# Exercise brief:
Go through the entries and copy every line that has the string "screenshot" in it.

[Stored items]
§ §

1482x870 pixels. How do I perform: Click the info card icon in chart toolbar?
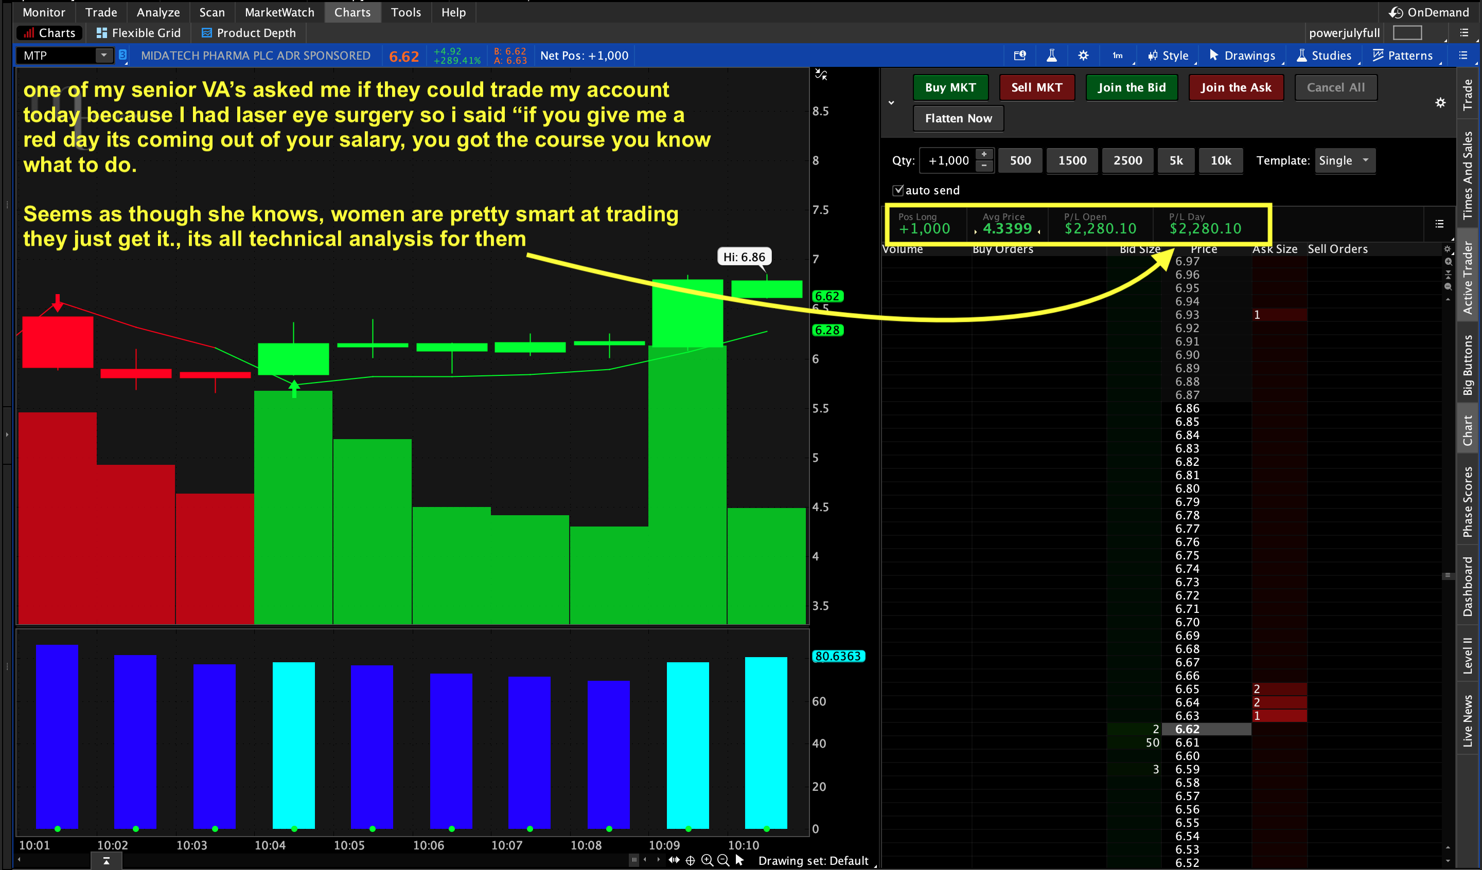point(1020,55)
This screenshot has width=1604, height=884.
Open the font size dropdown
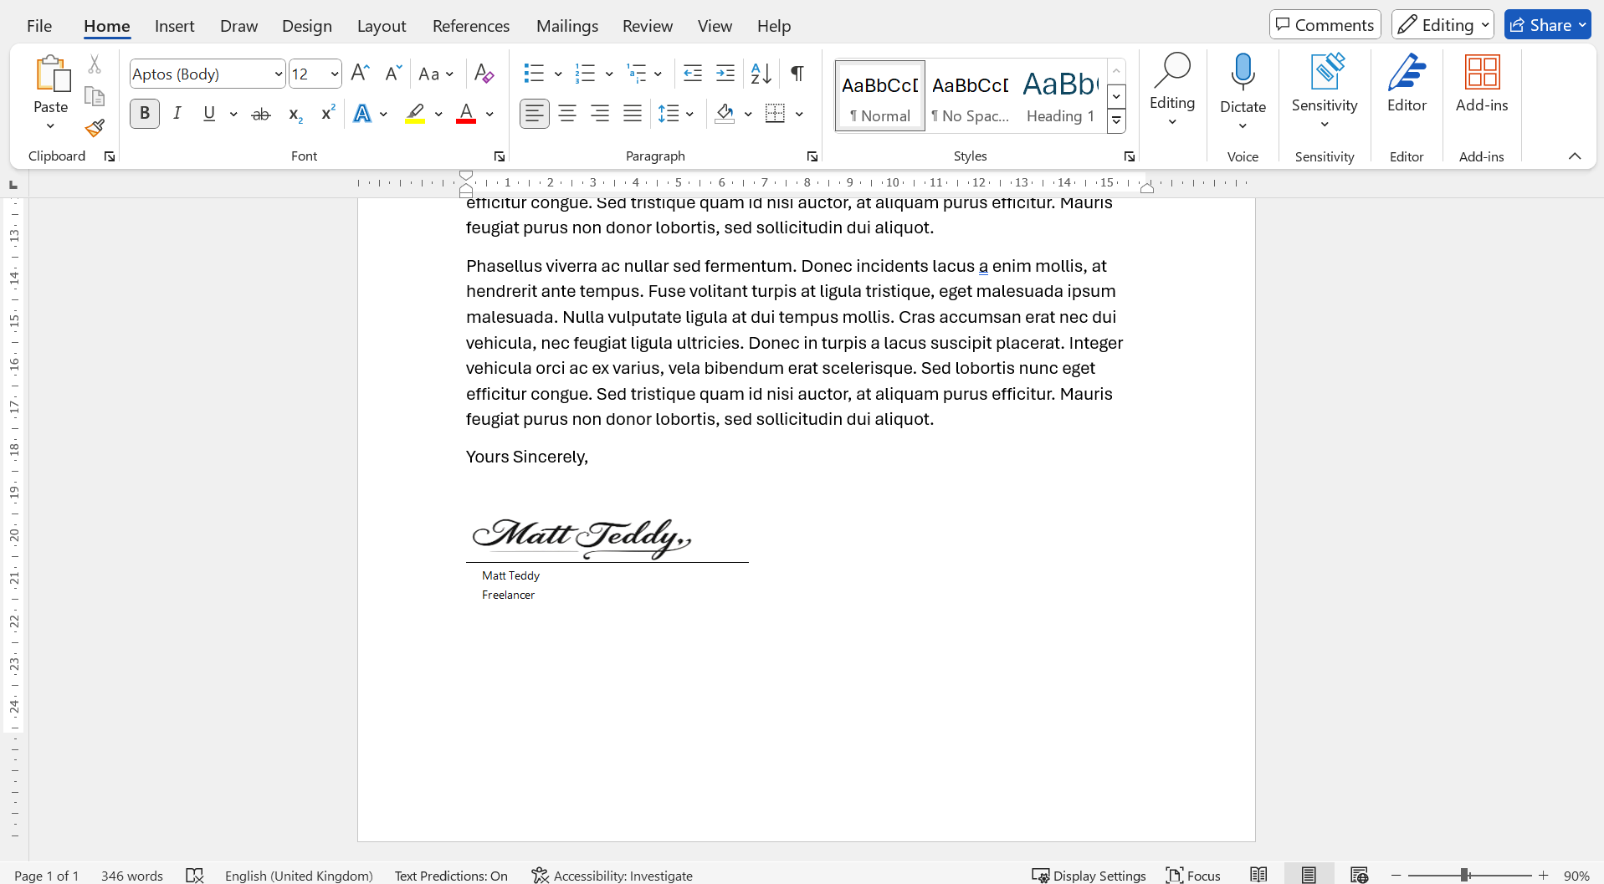click(x=334, y=74)
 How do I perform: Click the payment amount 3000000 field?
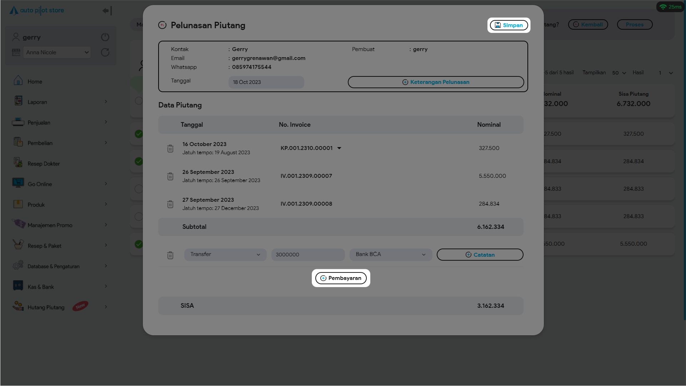click(307, 255)
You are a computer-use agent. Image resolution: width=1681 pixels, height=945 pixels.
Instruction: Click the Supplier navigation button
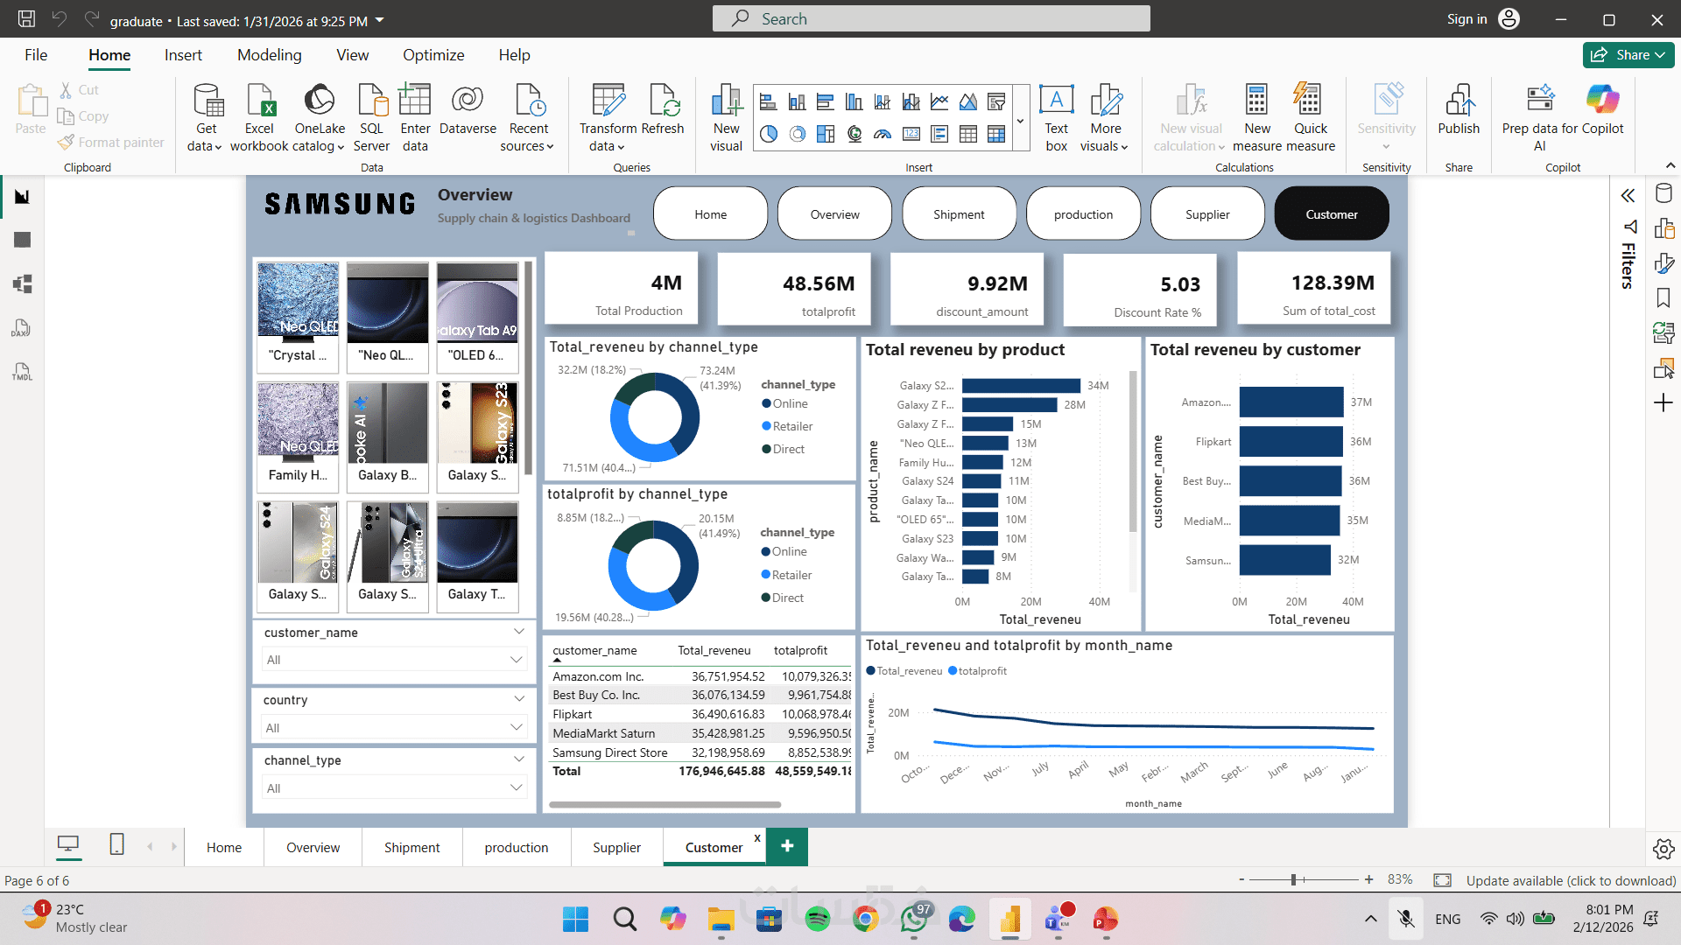[x=1207, y=214]
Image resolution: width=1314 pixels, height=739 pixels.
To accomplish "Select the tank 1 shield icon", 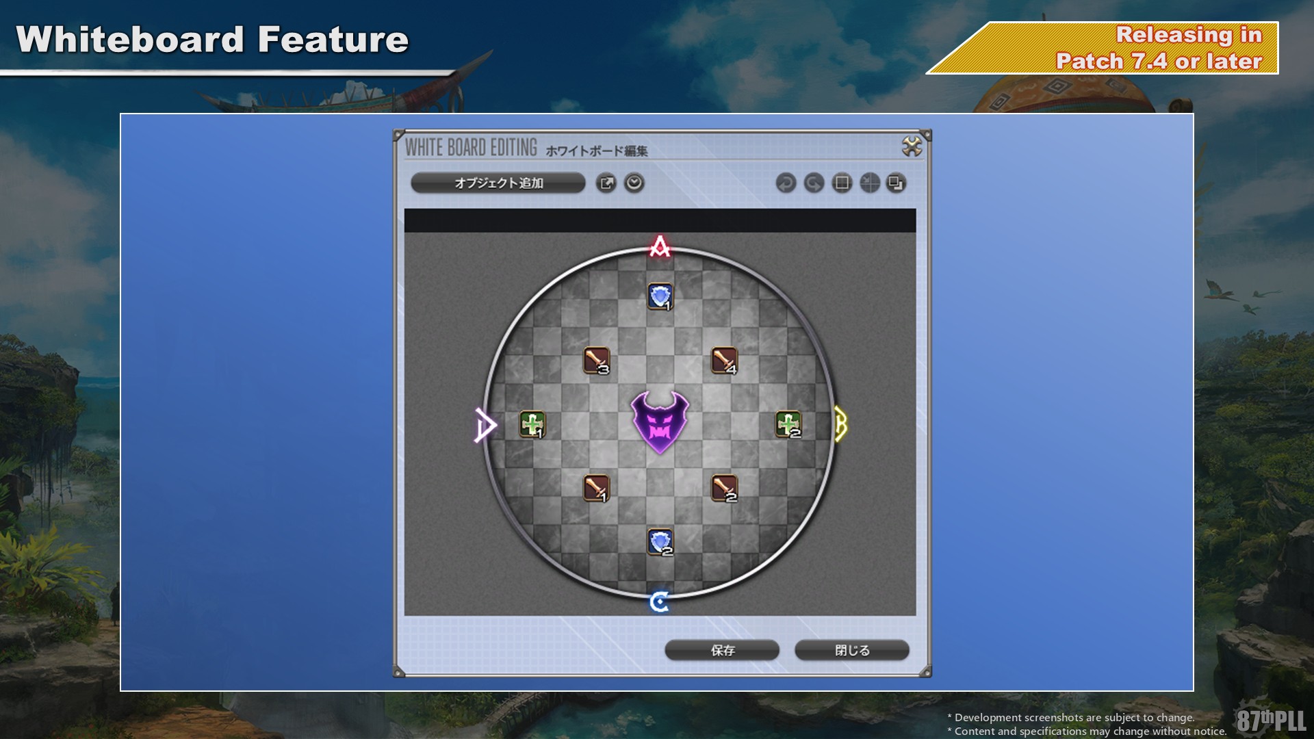I will coord(660,296).
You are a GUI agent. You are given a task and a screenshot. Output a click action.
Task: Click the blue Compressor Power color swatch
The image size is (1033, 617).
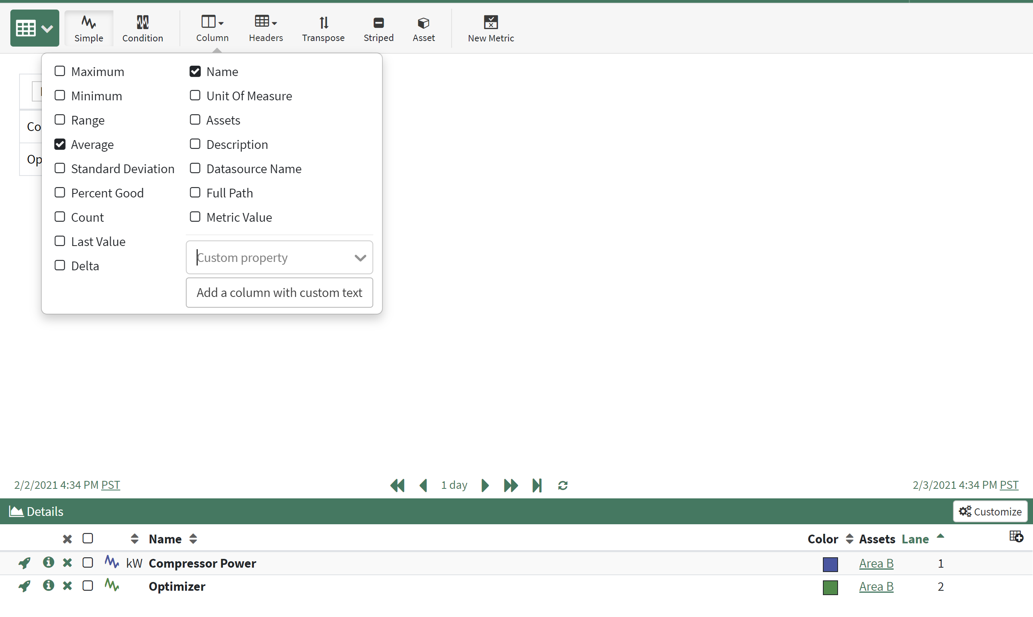(830, 564)
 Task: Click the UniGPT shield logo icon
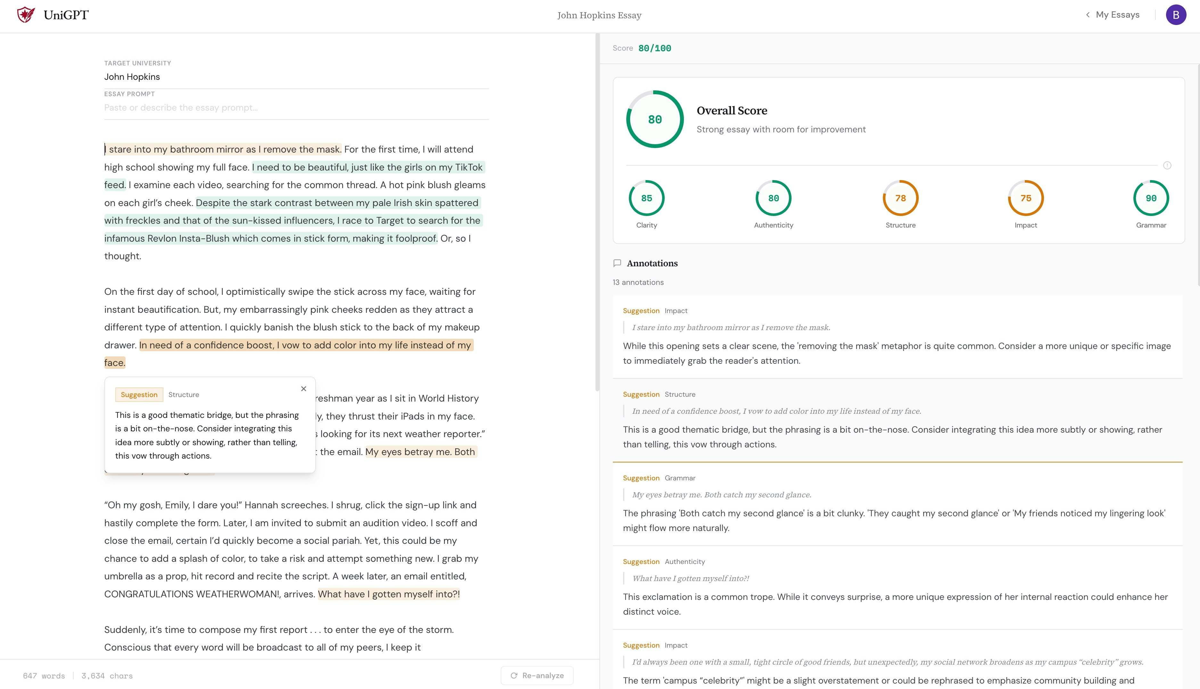tap(26, 15)
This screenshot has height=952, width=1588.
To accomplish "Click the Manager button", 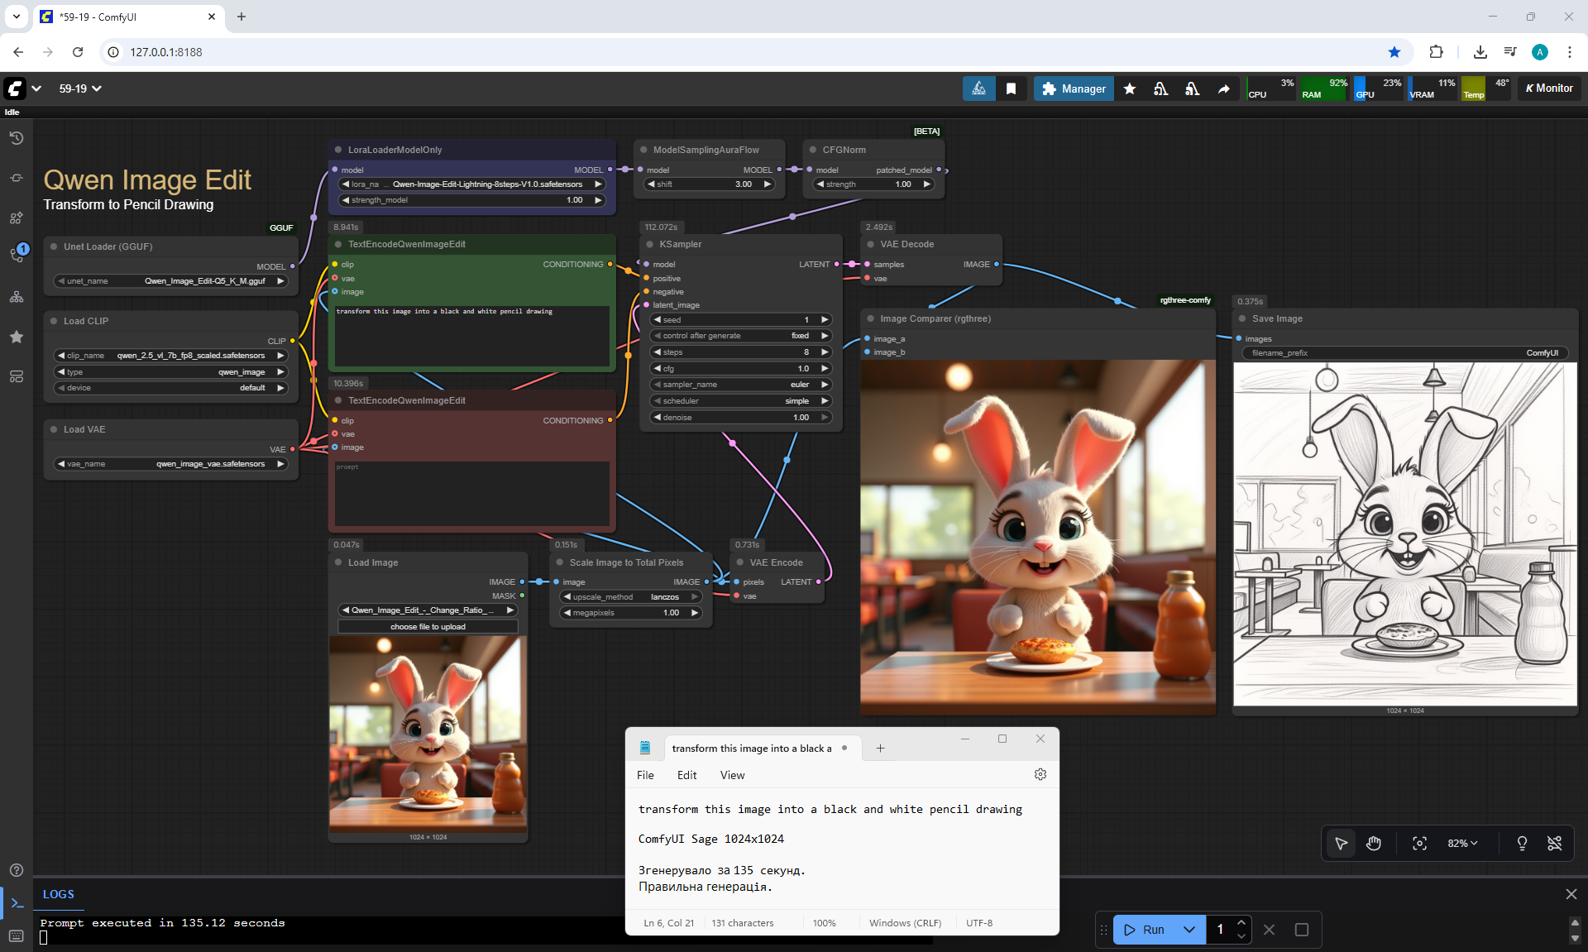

§ §

# Answer below:
This screenshot has width=1604, height=884.
You are a GUI agent. You are given a task and a screenshot. Output a click action.
This screenshot has height=952, width=1588.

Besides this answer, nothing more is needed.